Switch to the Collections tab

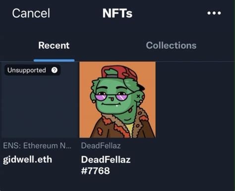(171, 45)
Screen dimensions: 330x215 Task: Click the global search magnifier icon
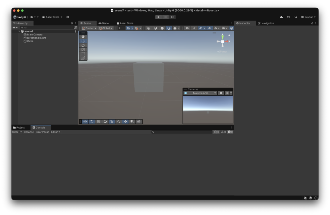tap(296, 17)
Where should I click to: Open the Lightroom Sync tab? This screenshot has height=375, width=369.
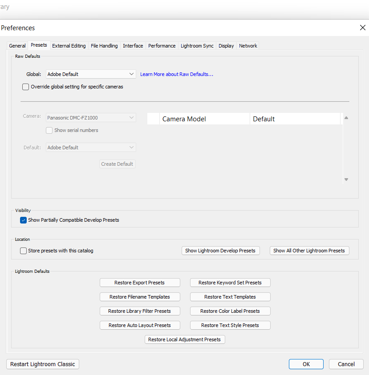click(x=197, y=46)
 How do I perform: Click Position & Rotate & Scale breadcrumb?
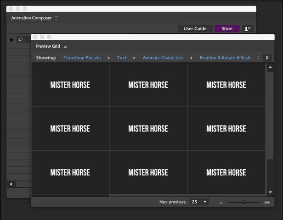[225, 58]
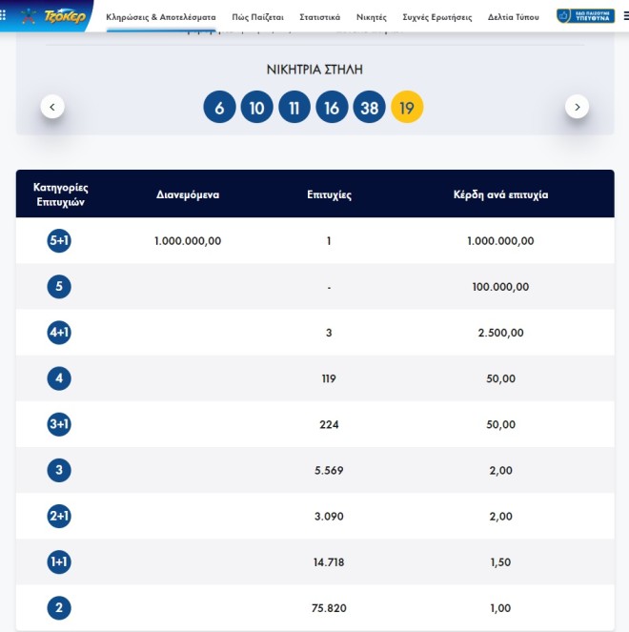Click the Διανεμόμενα column header
Screen dimensions: 629x632
pos(188,194)
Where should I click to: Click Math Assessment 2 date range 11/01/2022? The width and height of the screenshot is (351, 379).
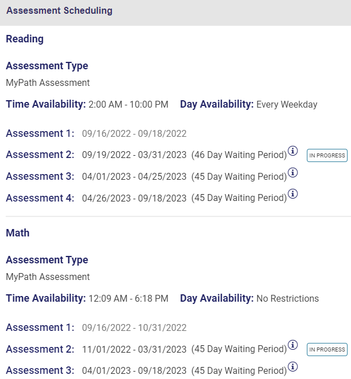click(134, 349)
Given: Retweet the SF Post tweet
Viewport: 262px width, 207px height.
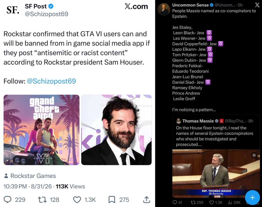Looking at the screenshot, I should pyautogui.click(x=42, y=200).
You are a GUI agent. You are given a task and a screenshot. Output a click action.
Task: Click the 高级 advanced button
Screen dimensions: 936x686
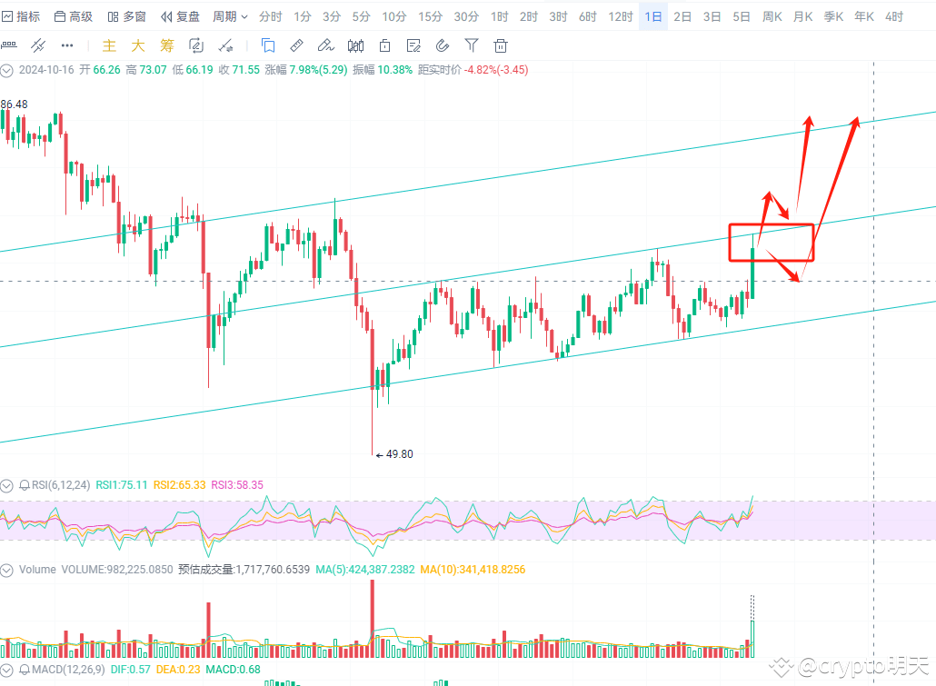73,16
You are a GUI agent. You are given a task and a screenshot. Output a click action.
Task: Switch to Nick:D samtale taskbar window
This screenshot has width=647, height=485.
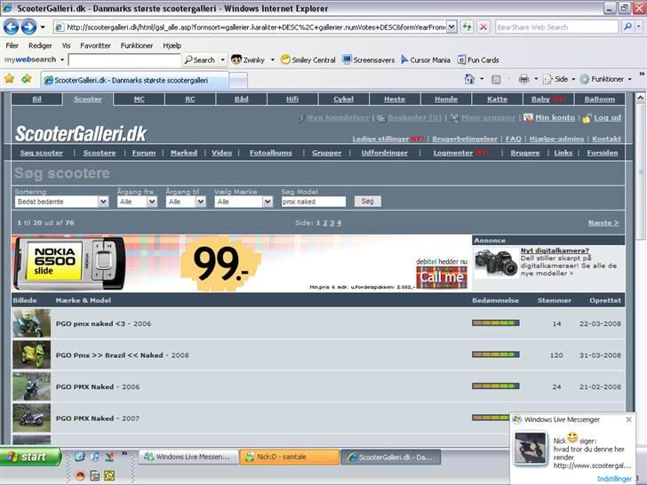(x=289, y=457)
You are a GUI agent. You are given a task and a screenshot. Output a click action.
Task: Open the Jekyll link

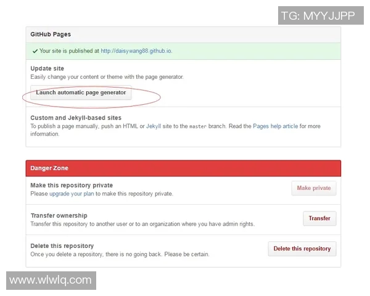point(154,126)
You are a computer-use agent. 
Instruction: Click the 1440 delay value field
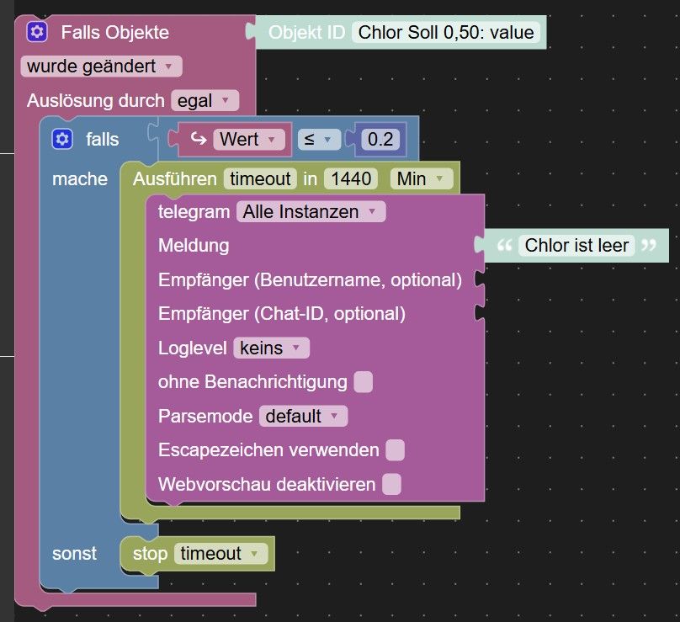[351, 178]
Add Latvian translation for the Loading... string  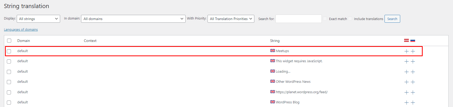[x=406, y=72]
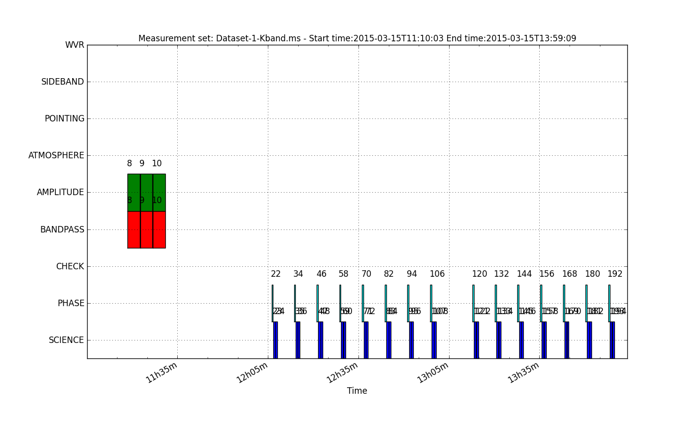
Task: Click the Time x-axis label
Action: pos(357,391)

· · · ·

> [Work instruction] Exercise for the records above: copy only the lines from the one with "Where should I click to: Click" to the one with "Task: Click the 高级 advanced button", both ends kept, and drop the pictures.

> [Worked solution]
Where should I click to: Click Math Assessment 2 date range 11/01/2022? The width and height of the screenshot is (351, 379).
click(134, 349)
Given: Retweet the SF Post tweet
Viewport: 262px width, 207px height.
Looking at the screenshot, I should pyautogui.click(x=42, y=200).
You are a GUI agent. You are given a task and a screenshot. Output a click action.
Task: Click the 高级 advanced button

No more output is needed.